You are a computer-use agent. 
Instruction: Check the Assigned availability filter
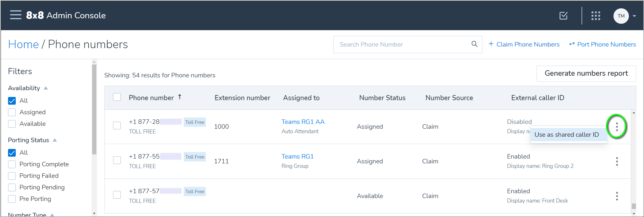click(x=12, y=112)
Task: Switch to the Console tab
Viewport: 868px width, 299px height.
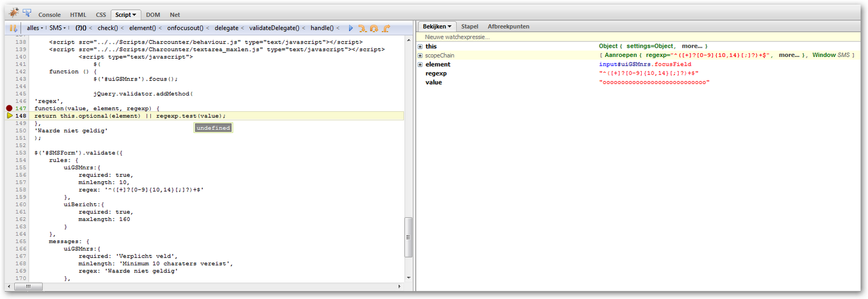Action: pos(49,15)
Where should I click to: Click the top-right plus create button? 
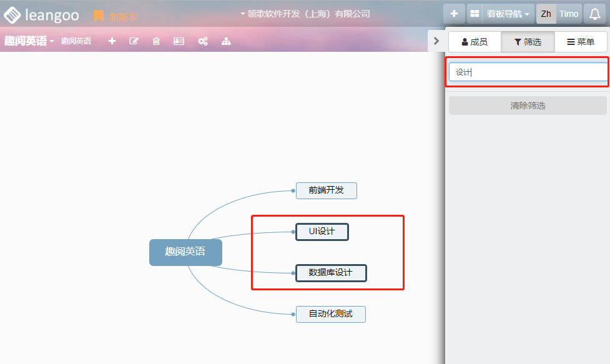(454, 14)
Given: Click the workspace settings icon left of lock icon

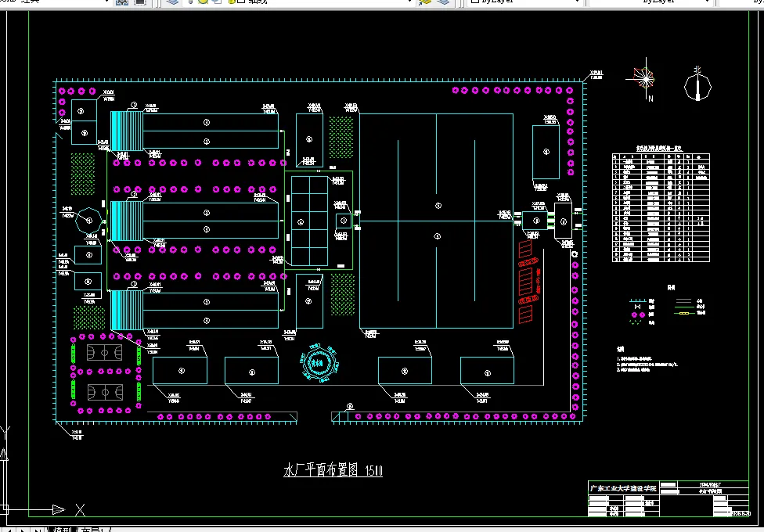Looking at the screenshot, I should pos(122,2).
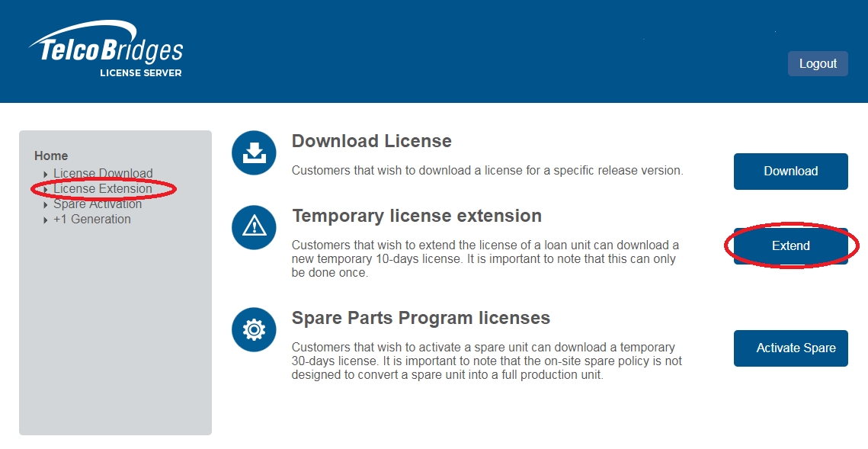The height and width of the screenshot is (449, 868).
Task: Click the arrow beside License Download
Action: (x=46, y=175)
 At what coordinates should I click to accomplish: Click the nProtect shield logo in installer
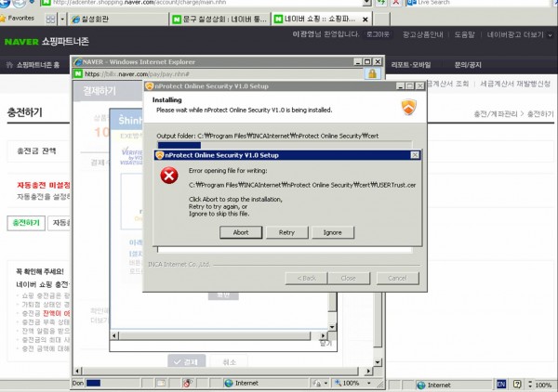point(408,107)
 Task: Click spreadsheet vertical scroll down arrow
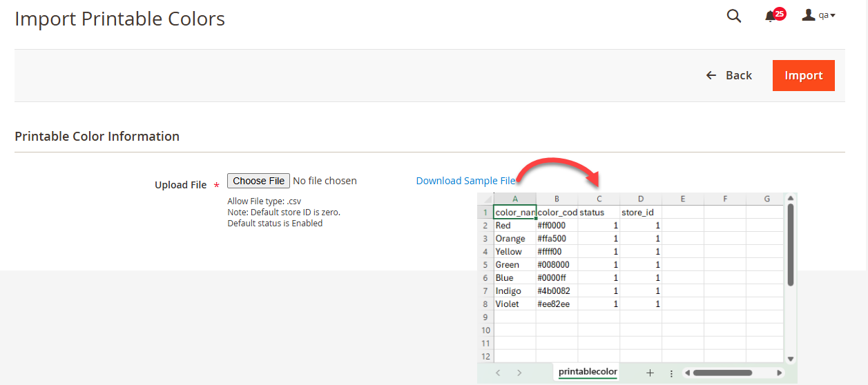click(x=791, y=359)
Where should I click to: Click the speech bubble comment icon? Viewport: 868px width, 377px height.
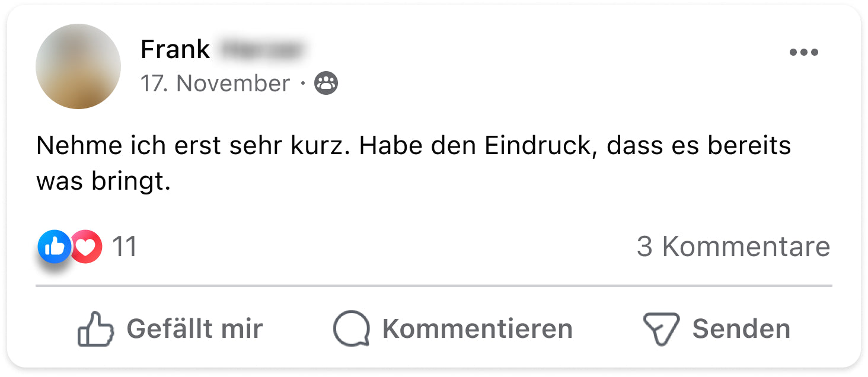coord(351,329)
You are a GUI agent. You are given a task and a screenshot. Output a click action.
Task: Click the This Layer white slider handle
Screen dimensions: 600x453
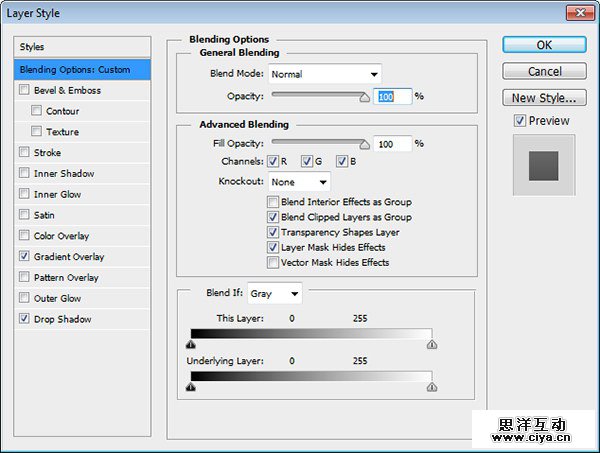[x=432, y=344]
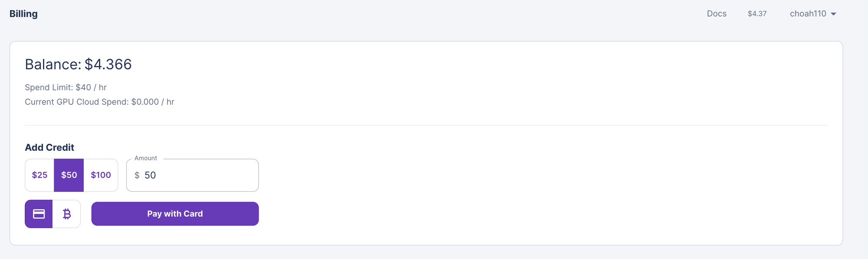Click the horizontal divider above Add Credit

point(426,126)
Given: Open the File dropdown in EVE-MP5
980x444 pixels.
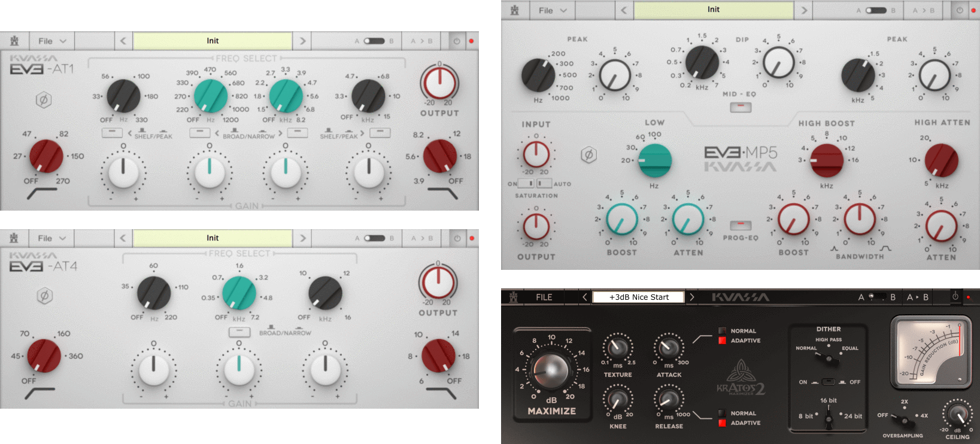Looking at the screenshot, I should pyautogui.click(x=552, y=10).
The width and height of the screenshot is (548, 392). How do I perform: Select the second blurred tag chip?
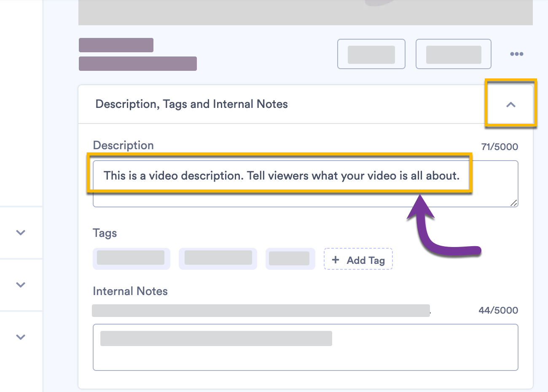(218, 258)
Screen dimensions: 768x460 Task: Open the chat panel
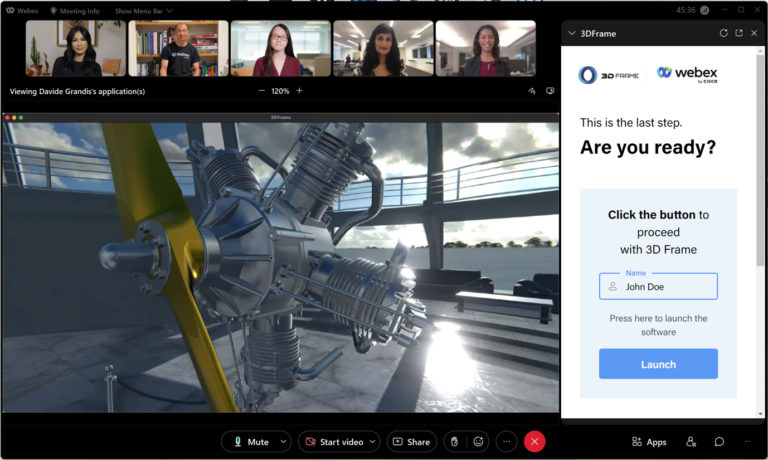719,442
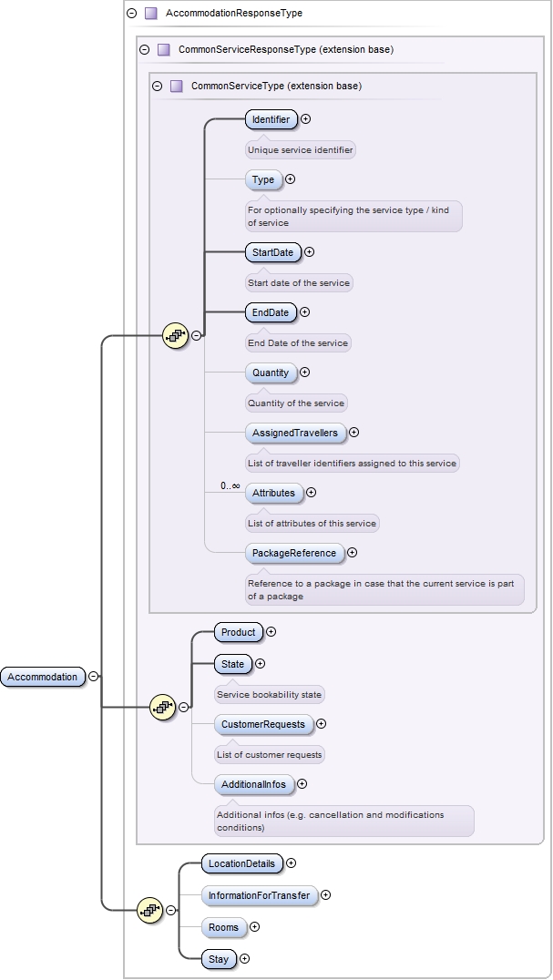Image resolution: width=553 pixels, height=980 pixels.
Task: Click the bottom sequence compositor icon
Action: tap(149, 909)
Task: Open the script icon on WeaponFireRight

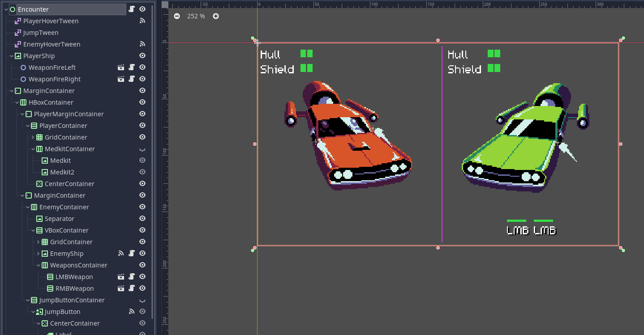Action: [x=132, y=79]
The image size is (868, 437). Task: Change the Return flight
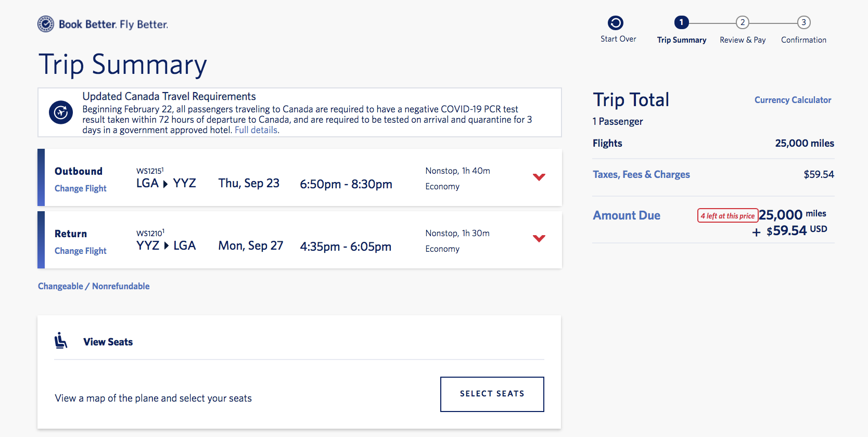[x=81, y=251]
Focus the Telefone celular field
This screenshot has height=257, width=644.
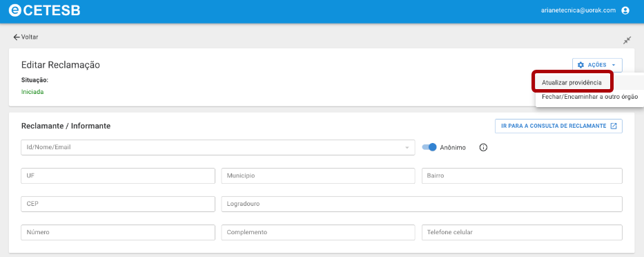522,232
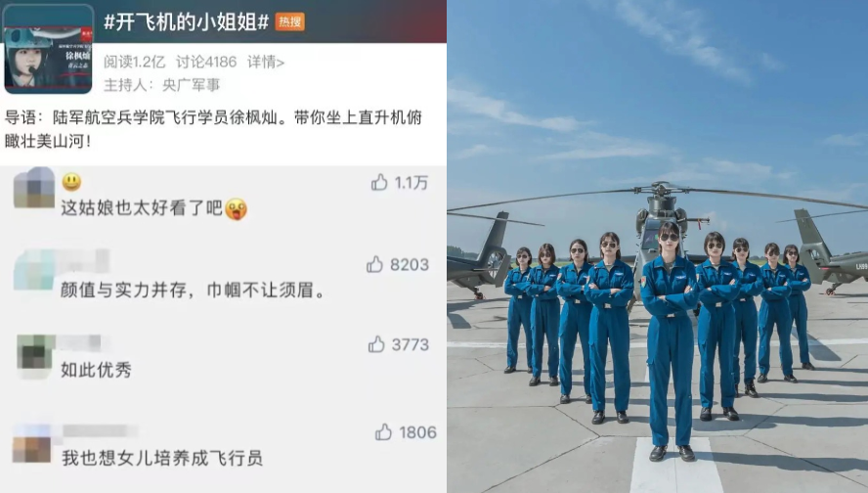Select the comment 这姑娘也太好看了吧
Viewport: 868px width, 493px height.
click(153, 208)
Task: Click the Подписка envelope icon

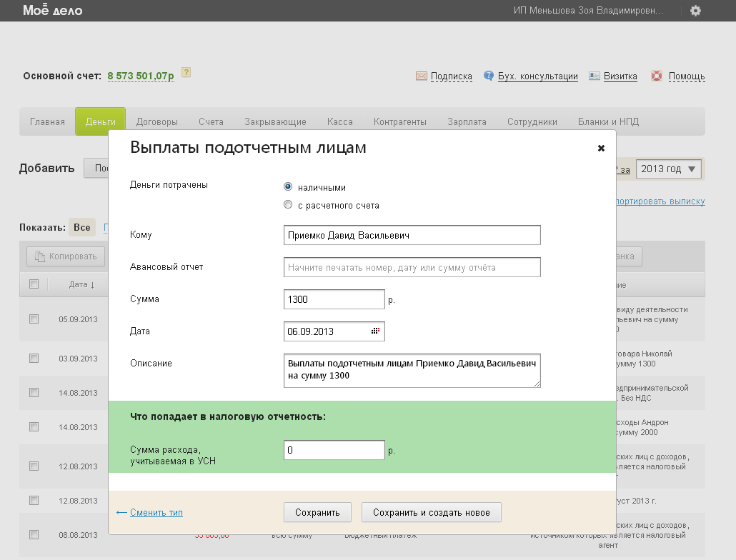Action: [x=422, y=76]
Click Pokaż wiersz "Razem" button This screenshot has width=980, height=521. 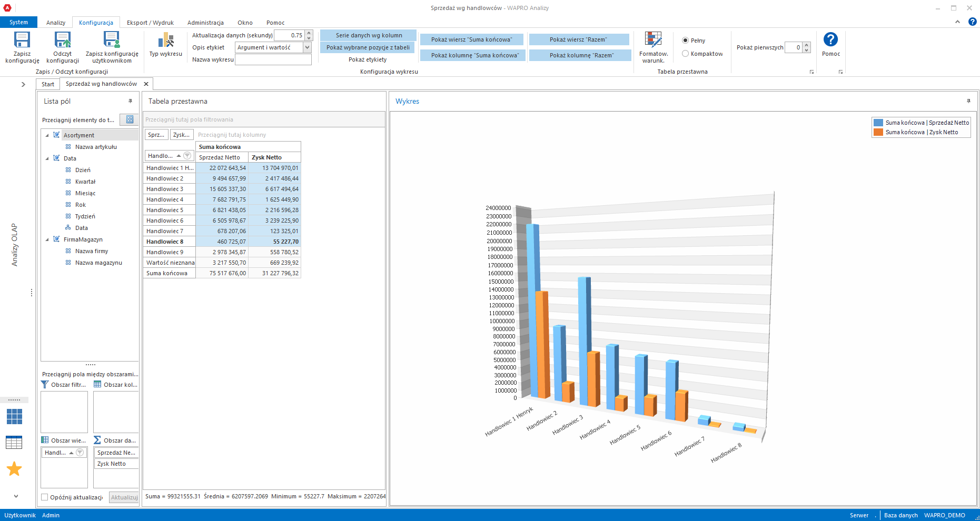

■ Exercise requirements ■
If a line of the data contains "agent", copy it out.

■ Reply ■
You are a computer-use agent. 
You are a GUI agent. You are given a task and a screenshot. Output a click action.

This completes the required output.